Quoted passage:
<<<<
It's been a very interesting meeting. The ACC is trying very hard to get audiences and presenters closer together, to have a better educational interaction. This was demonstrated to me yesterday, when I moderated a poster session where we had probably between 50 and 70 people waiting for the discussions to happen in a very small booth.

I want to talk about the papers that I heard about. This was all about my favorite topic of the 30-day readmission rate. I think all of us, and I'm sure my audience here, continues to think about this unacceptably high 30-day readmission rate that we have for heart failure patients.

Multiple Comorbidities

We keep thinking that the second admission must be for heart failure because we left something out. In fact, it isn't. The return admissions are for a multitude of comorbidities, and there may be such things as electrolyte disturbances, or renal dysfunction, or even a pulmonary infection. Questions have arisen: Were these problems already there when the heart failure presentation happened and they weren't addressed appropriately, and now they come back literally to bite us? Or is it that these patients are so complex that we're dealing with the overwhelming problem during the first admission, which really is heart failure and trying to get them decongested? That was one poster.[1]

Timing of Readmission

There was a second very interesting observation in this poster about the timing of that readmission. Now we have heard—and I've done other blogs about this, and in Get With the Guidelines we had some data[2]—that if follow-up happened somewhere around 7 days, which only about 34% of hospitals were doing, then we could effectively reduce the readmission rate.
>>>>
Dataset content:
<<<<
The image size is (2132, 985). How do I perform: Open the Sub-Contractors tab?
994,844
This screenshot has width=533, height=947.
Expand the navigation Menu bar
>>>>
Task requirements:
1. Using the heart failure readmission commentary, decide whether each statement agrees with it: (a) the speaker moderated a poster session where people waited in a small booth; (b) the return admissions are mainly for heart failure; (c) about 34% of hospitals held follow-up around 7 days. Answer yes or no for each and quote the deciding words.
2. In the heart failure readmission commentary, which topic does the speaker call a favorite?
3. Reproduce everything in the heart failure readmission commentary from "There was a" down to "the readmission rate.".

Results for each task:
1.
(a) Yes: "I moderated a poster session where we had probably between 50 and 70 people waiting for the discussions to happen in a very small booth."
(b) No: "In fact, it isn't. The return admissions are for a multitude of comorbidities"
(c) Yes: "if follow-up happened somewhere around 7 days, which only about 34% of hospitals were doing"

2. The 30-day readmission rate.

3.
There was a second very interesting observation in this poster about the timing of that readmission. Now we have heard—and I've done other blogs about this, and in Get With the Guidelines we had some data[2]—that if follow-up happened somewhere around 7 days, which only about 34% of hospitals were doing, then we could effectively reduce the readmission rate.